Wieder rumpelte es und kurz darauf war das Tapsen nackter Füße zu hören. Ein sanfter Lichtschein fiel aus der Spalte und kurz darauf erschien ein runder, struppiger Kopf.

Beinahe hätten die Kinder laut gelacht, denn der Zwerg trug tatsächlich eine brennende Kerze auf seiner langen, krummen Nase. „Wahrscheinlich ist die Batterie meiner Lampe nun leer“, dachte Till und spürte, wie sein Herz vor Aufregung raste.

„Himmeldonnerwetter noch einmal!“, fluchte der Zwerg mit einer knarrenden, unangenehmen Stimme. „Was haben diese nichtsnutzigen Menschen nun wieder hier liegenlassen? Nichts Wertvolles für den Huckeduûster, befürchte ich!“

Dem strubbligen, bärtigen Kopf folgte eine kleine Schaufel, die polternd zu Boden fiel und dann der Zwerg selbst. Behände landete er auf der Mauer und sah sich prüfend um. Da er im Schatten stand, konnten die Kinder sein Gesicht nicht sehen, stattdessen hörten sie ihn beständig vor sich hin brabbeln, husten und prusten.

„Dummes Gesindel, haben Feuer im Berg angezündet. Pöbel und Lumpenpack, kommen gleich nach den vermaledeiten Elfen, … Aber halt, was haben sie hier verloren?“ Neugierig bückte er sich und hob einen Goldtaler vor seine Nase. „Gold! Das ist Gold!“, rief er mit vor Gier heiserer Stimme und ließ die Münze im Licht der Flamme funkeln. Doch nun, da er die Süßigkeit so dicht vor seiner Nase hatte, roch er wahrscheinlich den feinen Schokoladenduft, denn er drehte und wendete das Goldstück so lange, bis er die glänzende Hülle entfernt hatte. „Hähähää!“, krächzte er. „Das ist ein Schatz von besonderer Art!“ Plötzlich sah er sich misstrauisch um. „Das ist meiner, verdammt!“, rief er und war, schwups, nicht mehr zu sehen.

„Wo ist er denn hin?“, flüsterte Lilly aufgeregt.

„Gar nicht weg. Siehst du wie die Taler einer nach dem anderen verschwinden? Er ist unsichtbar. Jetzt müssen wir auf der Hut sein!“

Und wahrhaftig war es schaurig anzusehen, wie die Taler von Geisterhand in die Höhe gehoben wurden und dann plötzlich im Nichts verschwanden.

„Er steckt sie in seine Hosentasche und weil er selber unsichtbar ist, werden es die Taler auch.“

Näher und näher kam der Zwerg. Lilly und Till konnten seine tapsigen Schritte und seinen rasselnden Atem hören.

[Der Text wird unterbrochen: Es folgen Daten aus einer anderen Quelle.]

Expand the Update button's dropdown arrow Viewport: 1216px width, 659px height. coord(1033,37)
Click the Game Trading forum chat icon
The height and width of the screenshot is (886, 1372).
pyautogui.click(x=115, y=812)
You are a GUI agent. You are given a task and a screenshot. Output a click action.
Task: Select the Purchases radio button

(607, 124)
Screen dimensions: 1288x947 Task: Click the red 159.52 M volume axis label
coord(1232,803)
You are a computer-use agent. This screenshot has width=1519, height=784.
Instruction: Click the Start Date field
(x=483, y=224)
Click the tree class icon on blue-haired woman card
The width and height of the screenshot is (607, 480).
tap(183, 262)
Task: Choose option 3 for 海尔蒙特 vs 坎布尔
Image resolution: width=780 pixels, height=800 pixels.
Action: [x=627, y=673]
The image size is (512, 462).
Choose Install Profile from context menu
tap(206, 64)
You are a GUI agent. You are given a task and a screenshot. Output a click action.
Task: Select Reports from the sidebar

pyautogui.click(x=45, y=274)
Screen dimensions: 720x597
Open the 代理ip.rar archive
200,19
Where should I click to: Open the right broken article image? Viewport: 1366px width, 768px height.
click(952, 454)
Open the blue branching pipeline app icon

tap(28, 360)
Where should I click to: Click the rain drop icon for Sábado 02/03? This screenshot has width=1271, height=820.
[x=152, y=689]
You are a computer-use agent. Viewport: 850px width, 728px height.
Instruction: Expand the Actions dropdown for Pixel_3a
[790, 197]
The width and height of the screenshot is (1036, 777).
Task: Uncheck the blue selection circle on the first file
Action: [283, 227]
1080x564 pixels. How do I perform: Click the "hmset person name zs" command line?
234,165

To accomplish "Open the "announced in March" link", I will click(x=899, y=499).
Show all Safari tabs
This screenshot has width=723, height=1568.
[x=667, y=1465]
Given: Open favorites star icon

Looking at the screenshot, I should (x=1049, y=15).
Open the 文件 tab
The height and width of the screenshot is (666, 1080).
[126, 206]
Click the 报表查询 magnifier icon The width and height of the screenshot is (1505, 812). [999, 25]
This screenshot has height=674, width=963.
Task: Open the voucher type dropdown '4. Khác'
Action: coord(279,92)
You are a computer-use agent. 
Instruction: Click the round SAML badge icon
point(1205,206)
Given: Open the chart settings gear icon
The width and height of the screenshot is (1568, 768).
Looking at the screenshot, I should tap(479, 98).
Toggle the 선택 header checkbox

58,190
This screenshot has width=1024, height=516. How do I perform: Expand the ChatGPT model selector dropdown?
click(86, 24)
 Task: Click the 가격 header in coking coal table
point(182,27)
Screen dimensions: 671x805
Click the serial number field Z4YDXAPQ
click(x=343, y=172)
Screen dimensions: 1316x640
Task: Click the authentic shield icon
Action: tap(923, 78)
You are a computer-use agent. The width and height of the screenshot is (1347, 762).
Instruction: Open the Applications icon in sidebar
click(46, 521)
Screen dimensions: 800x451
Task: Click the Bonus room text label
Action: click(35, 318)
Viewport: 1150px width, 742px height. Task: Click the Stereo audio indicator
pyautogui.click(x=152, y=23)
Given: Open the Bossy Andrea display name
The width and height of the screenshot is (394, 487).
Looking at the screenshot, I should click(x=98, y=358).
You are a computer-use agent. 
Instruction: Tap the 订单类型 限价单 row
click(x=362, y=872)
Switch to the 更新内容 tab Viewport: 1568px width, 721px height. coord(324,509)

„Wenn er den letzten nimmt, dann leuchten wir ihn an und ich halte ihm den Spiegel vor. Bist du bereit?“

„Ja!“

„Eins, zwei, drei!“

Till und Lilly sprangen gleichzeitig nach vorn und knipsten ihre Lampen an. Aber zu ihrem Schrecken blieb der Zwerg vollkommen unsichtbar. Was nun?

„Verdammtes Lumpenpack! Bettlergesindel! Wollt mir den Schatz rauben!“, hörte Till den Zwerg fluchen und da ihm nichts Besseres einfiel, ließ er sich kurzerhand dort niederfallen, wo er ihn vermutete. Seine Berechnung war aufgegangen, denn er spürte das wild zappelnde Geschöpf direkt unter sich. „Lilly, Lilly, ich hab ihn! Aber wie soll ich ihn packen, wenn ich ihn nicht sehen kann?“

„Was soll ich denn tun?“

„Licht, wir brauchen mehr Licht!“, rief er und packte fester zu. Was er erwischte fühlte sich stachlig an wie Borsten und er begriff, dass er den Zwerg am Bart gepackt hielt.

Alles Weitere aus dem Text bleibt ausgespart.